Middlesex (2002) follows Calliope Stephanides — born physically female but intersex, raised as a girl, discovering in adolescence the biological reality of his situation and choosing to live as Cal. The novel covers three generations: the narrator's grandparents' incestuous marriage in 1920s Greece and their immigration to Detroit; his parents' marriage; and Cal's own adolescence and self-discovery. Eugenides uses Cal's intersex condition as a lens for examining Greek-American identity, the relationship between biology and identity, and the American immigrant story across the twentieth century. Won the Pulitzer Prize.
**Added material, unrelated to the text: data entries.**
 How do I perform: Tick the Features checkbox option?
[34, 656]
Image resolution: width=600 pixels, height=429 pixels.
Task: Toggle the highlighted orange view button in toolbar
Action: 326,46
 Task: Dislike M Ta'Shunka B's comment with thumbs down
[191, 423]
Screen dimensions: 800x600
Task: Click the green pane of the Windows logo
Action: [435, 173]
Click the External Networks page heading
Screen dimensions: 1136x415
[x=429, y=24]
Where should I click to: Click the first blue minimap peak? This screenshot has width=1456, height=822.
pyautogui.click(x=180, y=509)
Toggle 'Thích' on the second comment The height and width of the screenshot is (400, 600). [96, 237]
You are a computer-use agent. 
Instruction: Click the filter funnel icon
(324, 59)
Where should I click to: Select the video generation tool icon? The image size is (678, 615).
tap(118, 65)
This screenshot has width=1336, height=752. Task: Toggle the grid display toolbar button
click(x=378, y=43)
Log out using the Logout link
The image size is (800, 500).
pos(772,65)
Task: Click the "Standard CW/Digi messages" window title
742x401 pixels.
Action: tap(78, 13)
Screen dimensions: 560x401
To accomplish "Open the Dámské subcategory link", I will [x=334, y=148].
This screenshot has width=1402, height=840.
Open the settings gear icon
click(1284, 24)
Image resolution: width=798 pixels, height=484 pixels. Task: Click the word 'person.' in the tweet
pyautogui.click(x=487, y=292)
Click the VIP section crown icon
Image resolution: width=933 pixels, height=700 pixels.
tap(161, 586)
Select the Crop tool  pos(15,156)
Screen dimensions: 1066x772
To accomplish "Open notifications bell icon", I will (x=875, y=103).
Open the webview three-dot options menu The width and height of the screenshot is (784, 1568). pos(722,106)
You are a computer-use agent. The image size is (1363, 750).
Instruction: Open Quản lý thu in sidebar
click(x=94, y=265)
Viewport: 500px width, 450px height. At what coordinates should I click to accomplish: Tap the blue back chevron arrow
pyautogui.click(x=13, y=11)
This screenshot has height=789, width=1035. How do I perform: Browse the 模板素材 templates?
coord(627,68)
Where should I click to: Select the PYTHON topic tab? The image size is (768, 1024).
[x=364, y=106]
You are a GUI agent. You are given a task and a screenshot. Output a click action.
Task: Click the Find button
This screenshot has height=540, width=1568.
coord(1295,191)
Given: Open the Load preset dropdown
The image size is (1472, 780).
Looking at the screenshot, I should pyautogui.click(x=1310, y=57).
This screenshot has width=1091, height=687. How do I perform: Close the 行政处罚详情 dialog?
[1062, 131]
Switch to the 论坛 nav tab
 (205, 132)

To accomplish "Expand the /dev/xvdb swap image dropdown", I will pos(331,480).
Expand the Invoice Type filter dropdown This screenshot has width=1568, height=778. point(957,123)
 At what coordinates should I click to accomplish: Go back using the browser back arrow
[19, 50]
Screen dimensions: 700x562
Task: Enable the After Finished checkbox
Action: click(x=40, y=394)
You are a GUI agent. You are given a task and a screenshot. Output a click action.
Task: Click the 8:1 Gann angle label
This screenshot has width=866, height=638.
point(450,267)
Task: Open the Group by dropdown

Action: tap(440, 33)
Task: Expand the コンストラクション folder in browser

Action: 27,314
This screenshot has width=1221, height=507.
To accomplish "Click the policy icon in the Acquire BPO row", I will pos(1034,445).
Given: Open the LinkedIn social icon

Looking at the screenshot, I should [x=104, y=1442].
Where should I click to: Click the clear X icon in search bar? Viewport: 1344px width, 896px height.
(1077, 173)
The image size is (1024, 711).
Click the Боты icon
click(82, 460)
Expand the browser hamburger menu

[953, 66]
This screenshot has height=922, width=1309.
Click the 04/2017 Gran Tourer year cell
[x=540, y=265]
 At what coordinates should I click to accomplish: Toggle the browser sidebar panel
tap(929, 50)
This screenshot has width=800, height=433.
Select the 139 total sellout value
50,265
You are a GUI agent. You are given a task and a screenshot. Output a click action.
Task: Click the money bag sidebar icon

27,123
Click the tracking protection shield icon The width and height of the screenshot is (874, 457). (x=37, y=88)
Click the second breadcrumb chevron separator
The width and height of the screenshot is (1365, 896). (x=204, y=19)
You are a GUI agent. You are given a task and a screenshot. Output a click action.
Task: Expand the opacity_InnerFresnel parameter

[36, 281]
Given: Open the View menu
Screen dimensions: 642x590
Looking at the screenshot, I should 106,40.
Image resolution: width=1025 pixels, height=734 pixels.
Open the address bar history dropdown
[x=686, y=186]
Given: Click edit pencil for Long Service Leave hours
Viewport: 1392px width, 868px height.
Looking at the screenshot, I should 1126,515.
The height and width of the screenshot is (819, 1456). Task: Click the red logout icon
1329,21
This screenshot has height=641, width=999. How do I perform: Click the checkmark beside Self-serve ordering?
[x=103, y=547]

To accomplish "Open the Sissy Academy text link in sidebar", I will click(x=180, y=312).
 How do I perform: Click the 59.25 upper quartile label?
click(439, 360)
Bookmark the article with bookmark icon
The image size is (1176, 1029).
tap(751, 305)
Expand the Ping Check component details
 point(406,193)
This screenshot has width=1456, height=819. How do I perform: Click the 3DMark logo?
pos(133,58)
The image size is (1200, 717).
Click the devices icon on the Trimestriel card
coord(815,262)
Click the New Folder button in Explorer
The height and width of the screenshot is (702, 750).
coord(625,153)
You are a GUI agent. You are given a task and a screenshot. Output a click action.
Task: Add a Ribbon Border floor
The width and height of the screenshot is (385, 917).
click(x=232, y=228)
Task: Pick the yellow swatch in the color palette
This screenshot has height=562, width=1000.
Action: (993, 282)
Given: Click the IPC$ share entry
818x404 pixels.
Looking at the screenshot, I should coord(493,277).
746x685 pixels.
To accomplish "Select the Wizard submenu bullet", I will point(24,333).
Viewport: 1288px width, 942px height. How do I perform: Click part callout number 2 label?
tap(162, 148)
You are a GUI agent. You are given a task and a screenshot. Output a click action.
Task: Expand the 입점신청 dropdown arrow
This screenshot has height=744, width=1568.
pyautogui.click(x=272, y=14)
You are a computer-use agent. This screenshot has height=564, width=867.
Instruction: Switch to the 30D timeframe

What is The Virgin Suicides about?

The Virgin Suicides (1993) follows the Lisbon sisters — five teenage girls in a Detroit suburb in the 1970s — through the eyes of the neighbourhood boys who observed them from a distance and are still obsessed with them decades later. The novel is narrated by a collective 'we' (the boys, now men) who have accumulated every scrap of evidence about the sisters — diaries, photographs, objects — and are still unable to explain why the sisters killed themselves. The novel is about the male projection of feminine mystery, the violence of suburban conformity, and the impossibility of knowing another person.

What is The Marriage Plot about?

The Marriage Plot (2011) follows three Brown University graduates in the early 1980s — Madeleine Hanna, who is writing her thesis on the Victorian marriage plot novel; Leonard Bankhead, a brilliant biology student with bipolar disorder; and Mitchell Grammaticus, who is in love with Madeleine. The novel is partly a campus novel, partly a love triangle, and partly an investigation of what happens when the marriage plot — the narrative in which a young woman's life is structured around whom she will marry — runs up against a contemporary world that has supposedly moved past it. The most intellectually self-aware of Eugenides's novels.